2025-01-13    148

　　The control measures for welding cracks in thick steel plate structures primarily focus on material selection, welding process parameters, preheating and tempering treatments, cooling rates, and other aspects.

　　Specifically, they include the following points:

　　Selection of suitable welding materials: Based on factors such as the properties of the welding materials, strength requirements, and operating environment, welding materials with appropriate chemical compositions and mechanical properties should be chosen to ensure the quality and reliability of the welded joints.

　　Control of the chemical composition of the weld: Reducing the content of elements prone to segregation in the base metal and welding materials, such as sulfur and phosphorus, as well as reducing the carbon content in steel, can decrease the tendency for hot cracking. Simultaneously, increasing the Mn content can enhance the weld's resistance to hot cracking.

　　Control of welding process parameters and conditions: Reasonably controlling the welding current and welding speed ensures that the width-to-depth ratio of the upper section of each weld bead falls within an appropriate range, thereby improving resistance to hot cracking. Additionally, controlling the shape of the welding pool to avoid forming pointed, elongated pools that are prone to cracking is crucial.

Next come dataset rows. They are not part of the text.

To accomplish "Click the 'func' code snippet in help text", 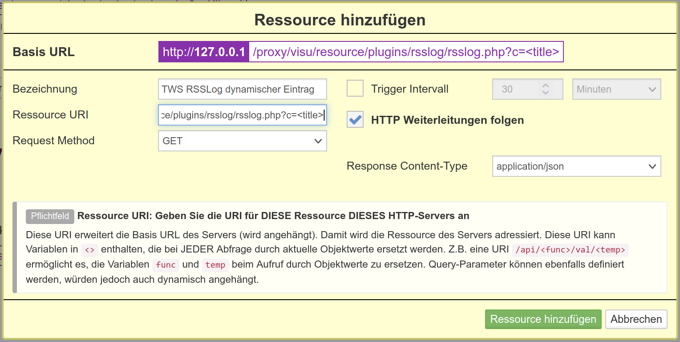I will click(x=166, y=265).
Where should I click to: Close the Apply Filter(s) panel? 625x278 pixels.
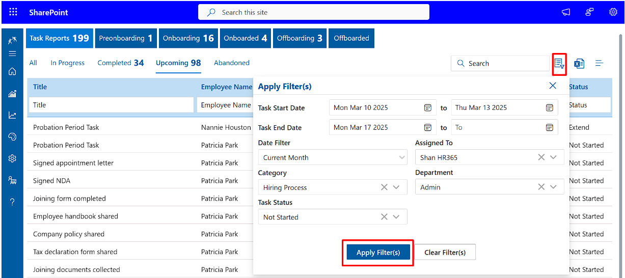553,86
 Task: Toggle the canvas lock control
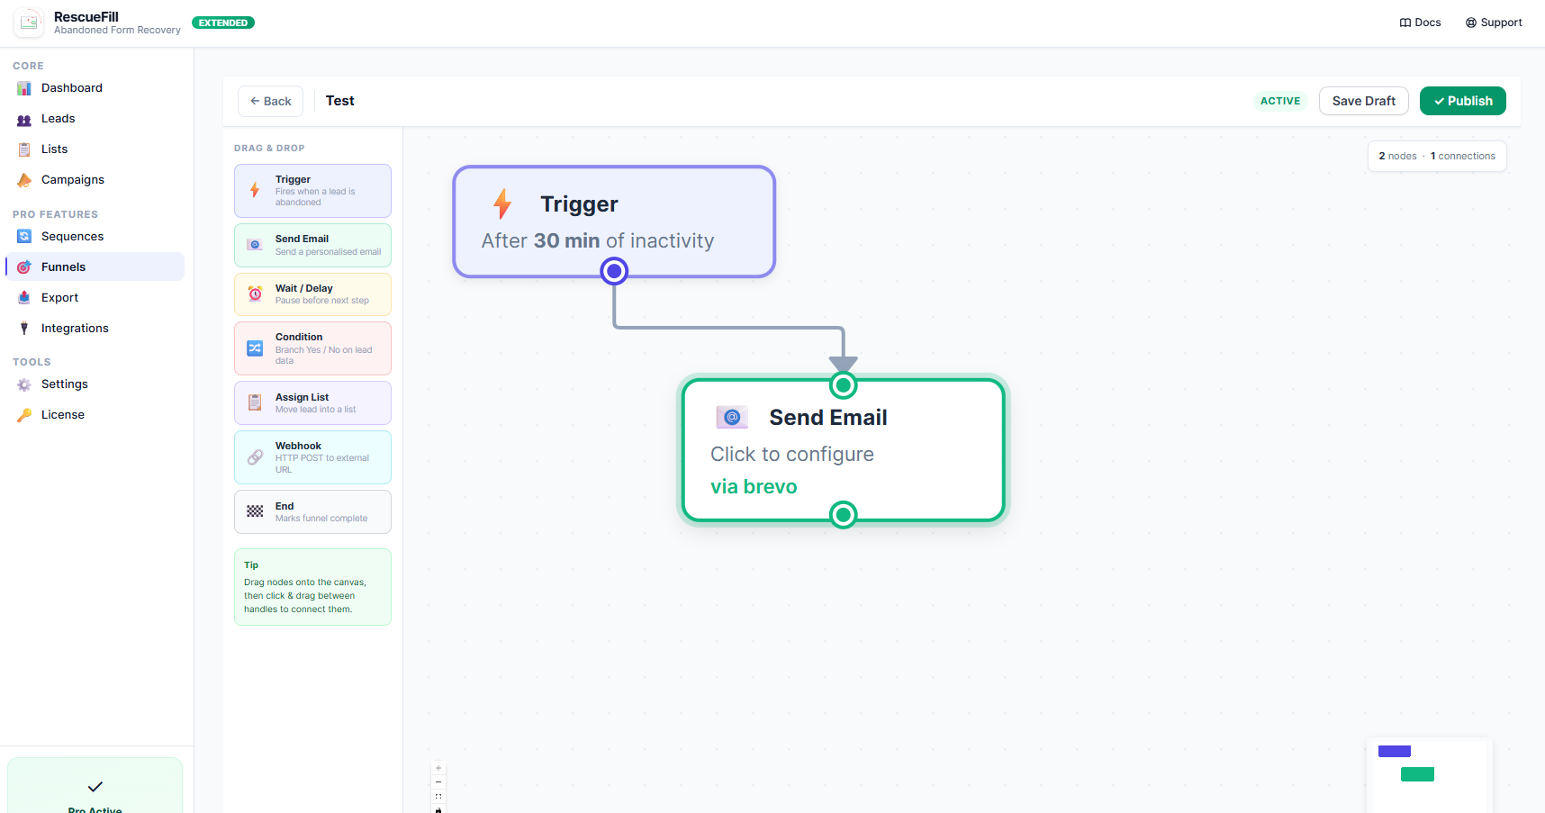(438, 809)
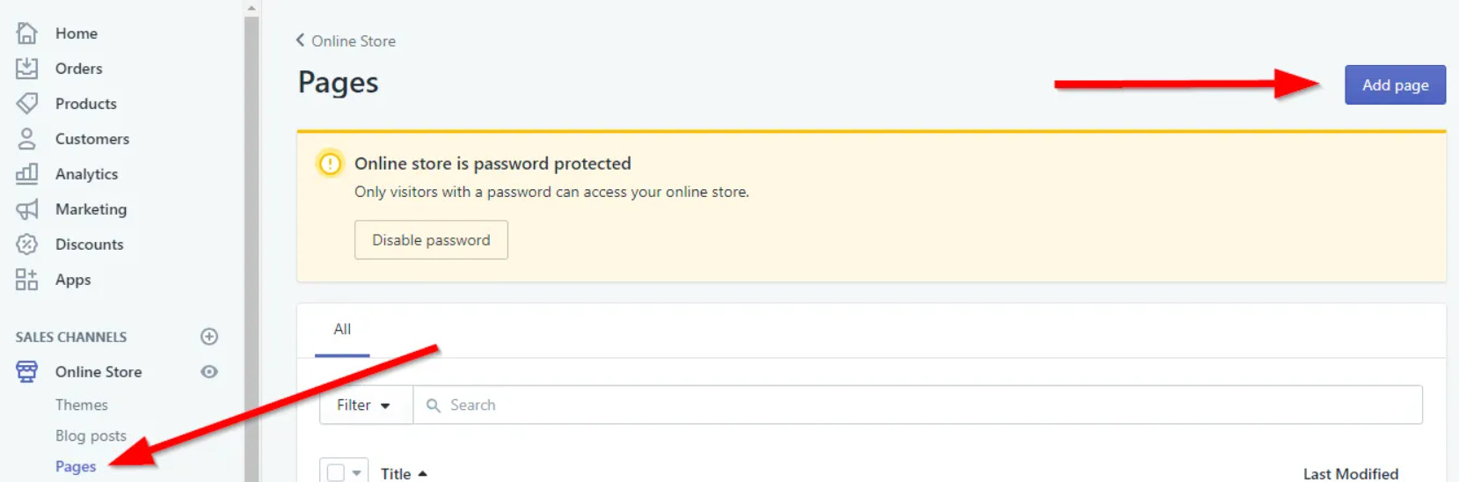Click the Apps grid icon
The image size is (1459, 482).
click(27, 280)
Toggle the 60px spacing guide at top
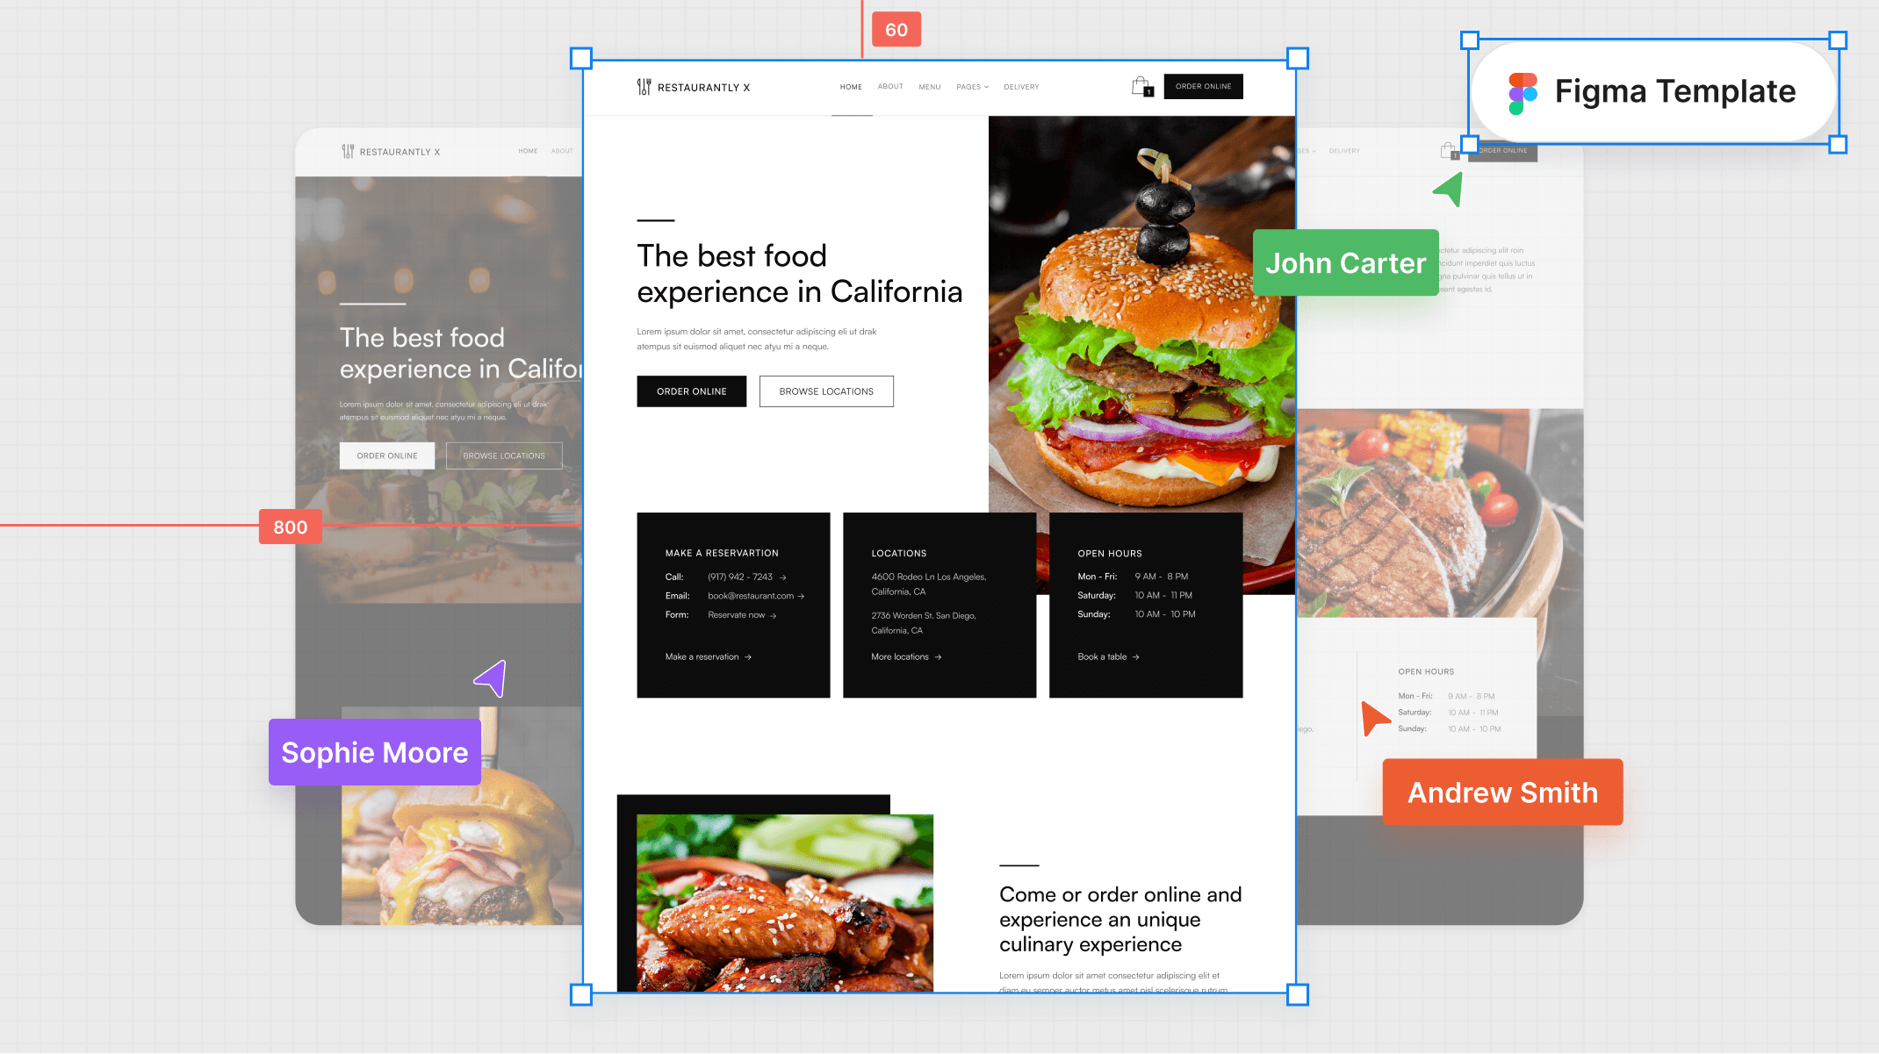This screenshot has height=1054, width=1879. pyautogui.click(x=895, y=28)
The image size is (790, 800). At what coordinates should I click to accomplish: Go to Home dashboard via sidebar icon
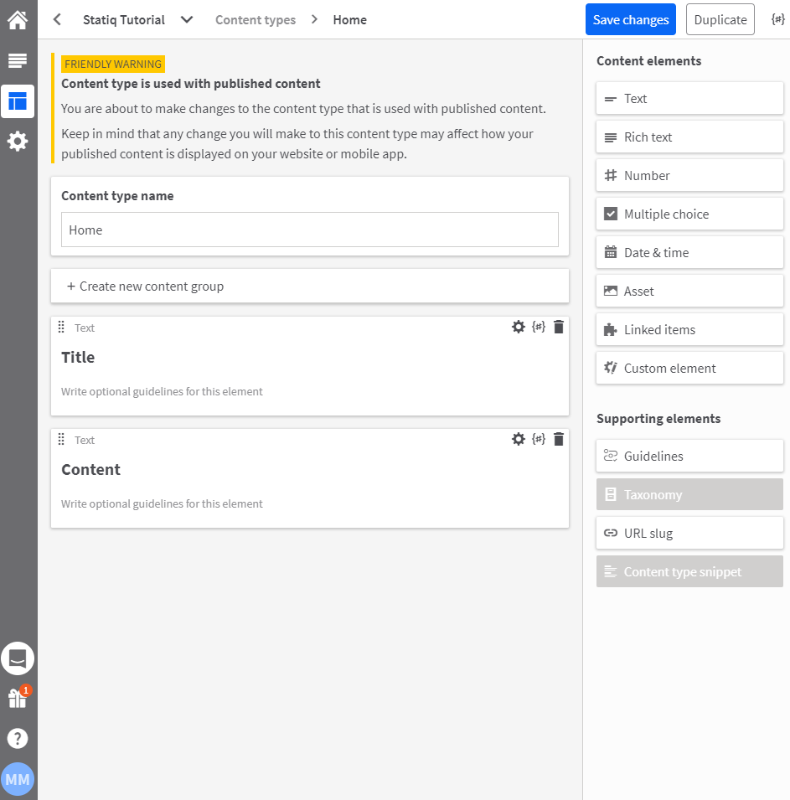pos(18,19)
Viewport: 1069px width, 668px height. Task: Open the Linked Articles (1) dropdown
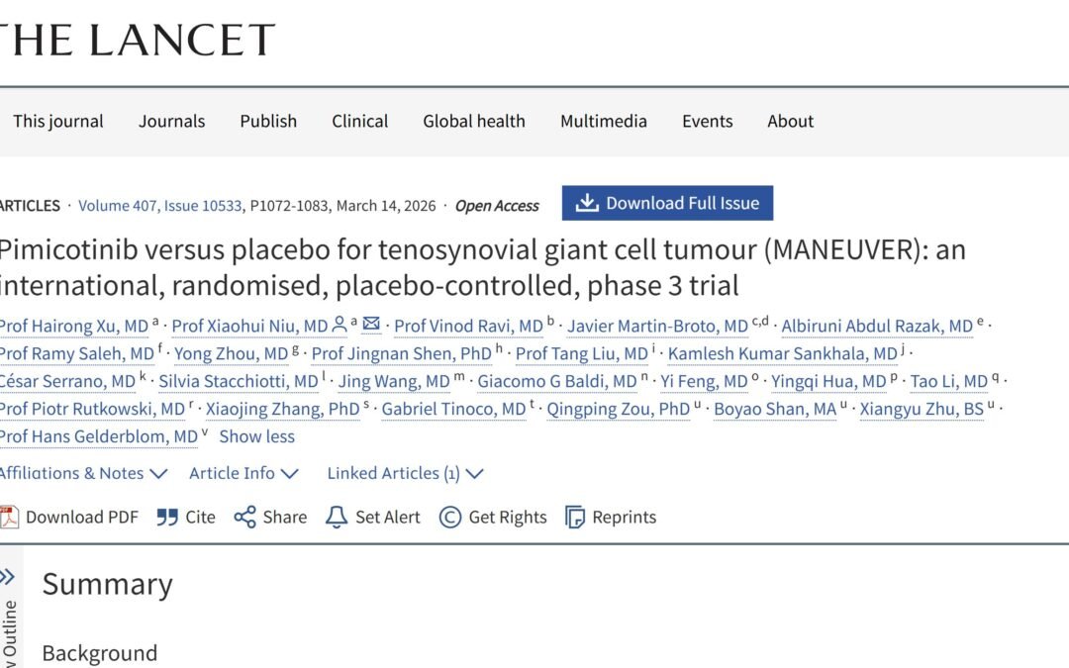[x=405, y=473]
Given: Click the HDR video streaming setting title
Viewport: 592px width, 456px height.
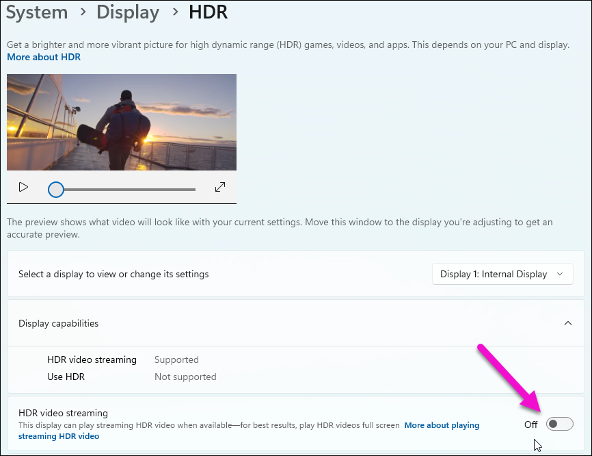Looking at the screenshot, I should (x=63, y=413).
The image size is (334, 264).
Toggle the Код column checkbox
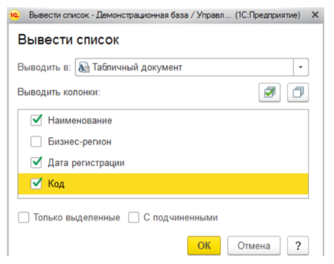tap(37, 184)
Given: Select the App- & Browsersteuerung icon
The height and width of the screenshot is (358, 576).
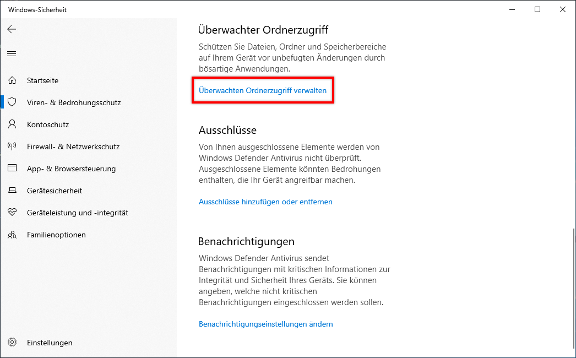Looking at the screenshot, I should coord(12,169).
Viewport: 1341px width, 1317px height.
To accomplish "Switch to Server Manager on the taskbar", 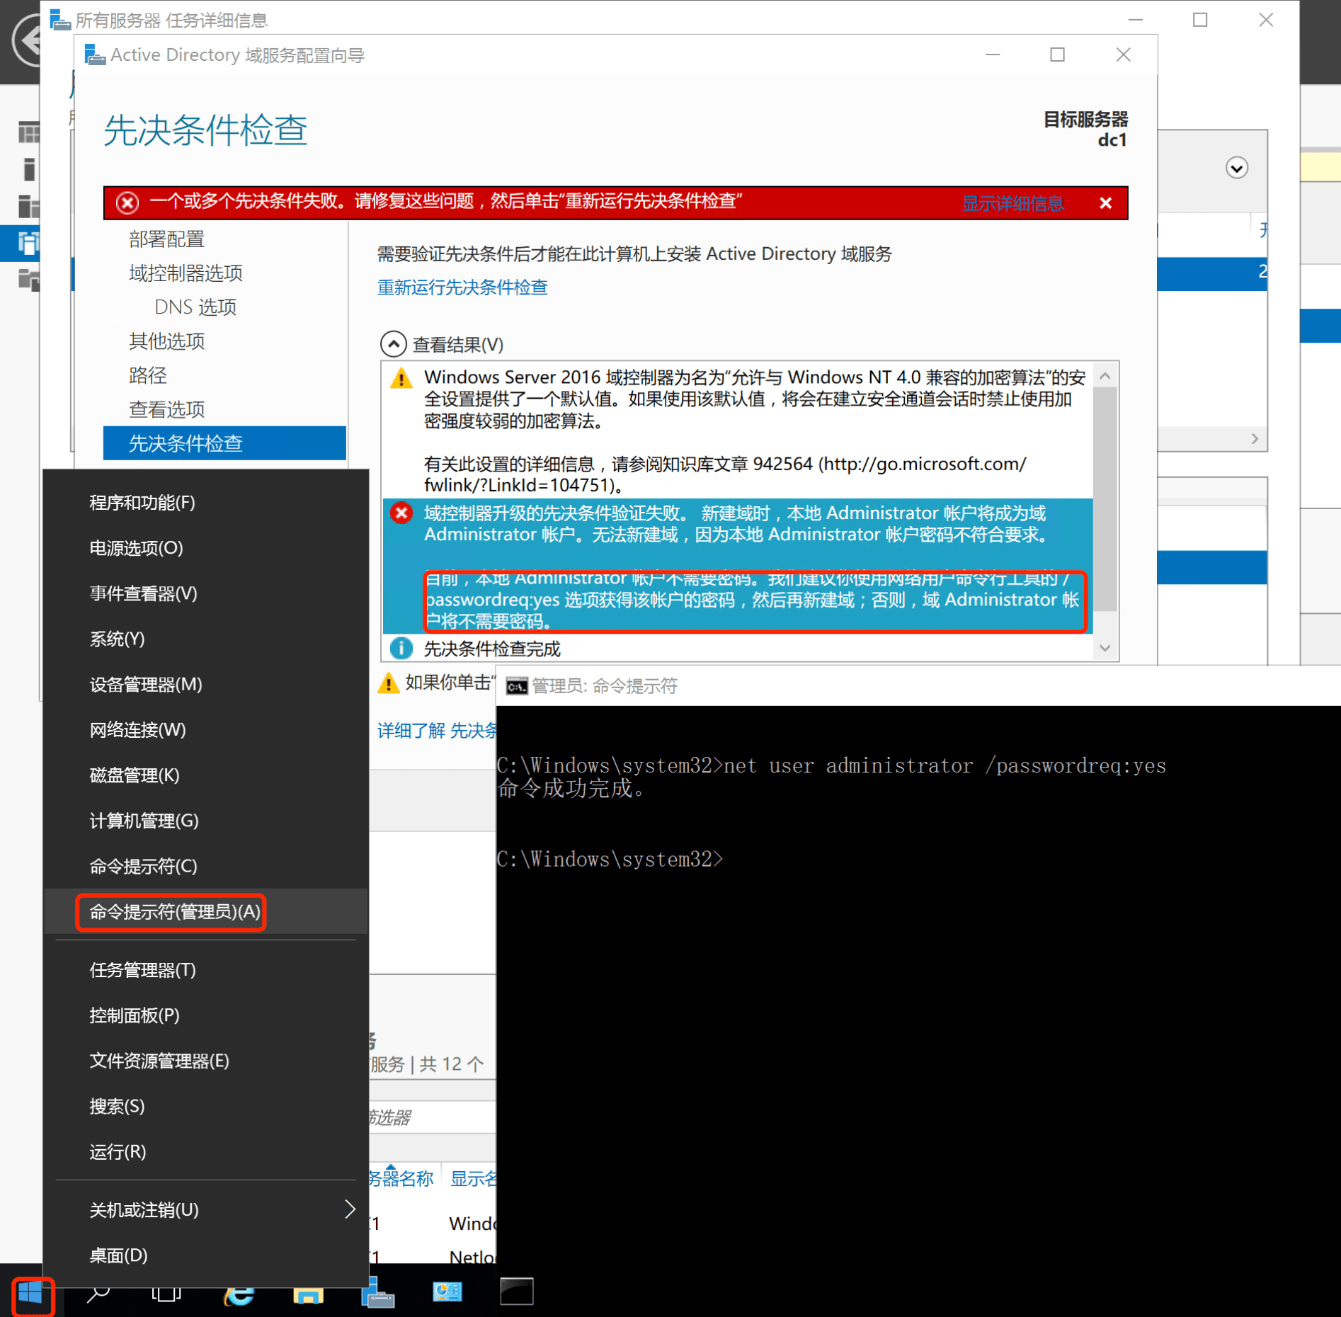I will click(377, 1293).
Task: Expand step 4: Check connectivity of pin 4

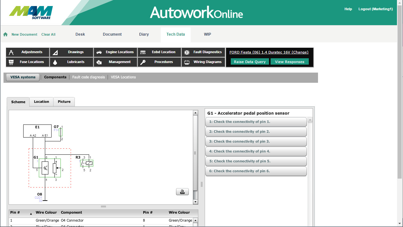Action: (x=256, y=151)
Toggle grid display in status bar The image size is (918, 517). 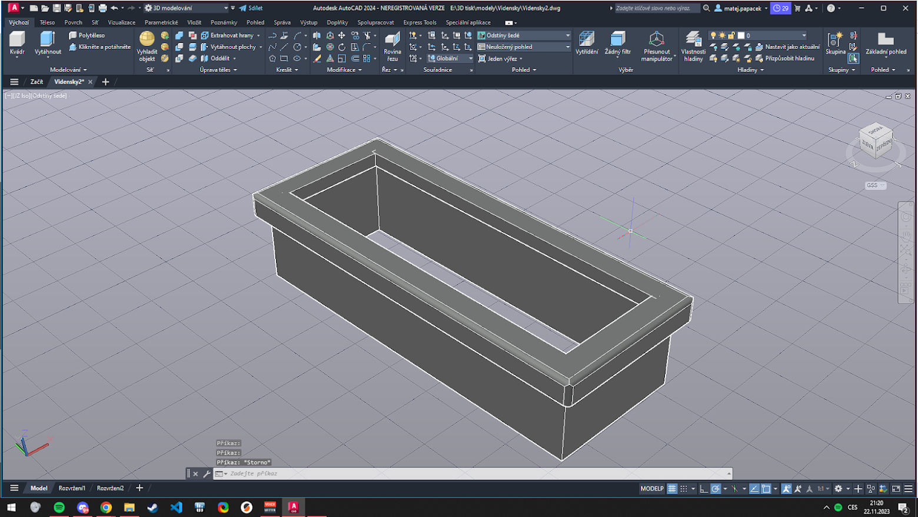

　　Preheating before welding and tempering after welding: Preheating before welding can reduce the tendency for crack formation by slowing down the cooling rate of the material and reducing welding residual stresses. Tempering after welding can also help eliminate residual stresses and reduce the probability of crack formation.

　　Rational arrangement of welding sequences: Adopting a reasonable welding sequence allows most welds to be welded under lower restraint, which reduces the tensile stress experienced during weld contraction and, consequently, the tendency for hot cracking.

　　Furthermore, special welding methods such as gas-shielded welding can be employed. This method utilizes a protective gas to form a local protective layer around the arc, preventing the intrusion of harmful gases and ensuring the stability of the welding process.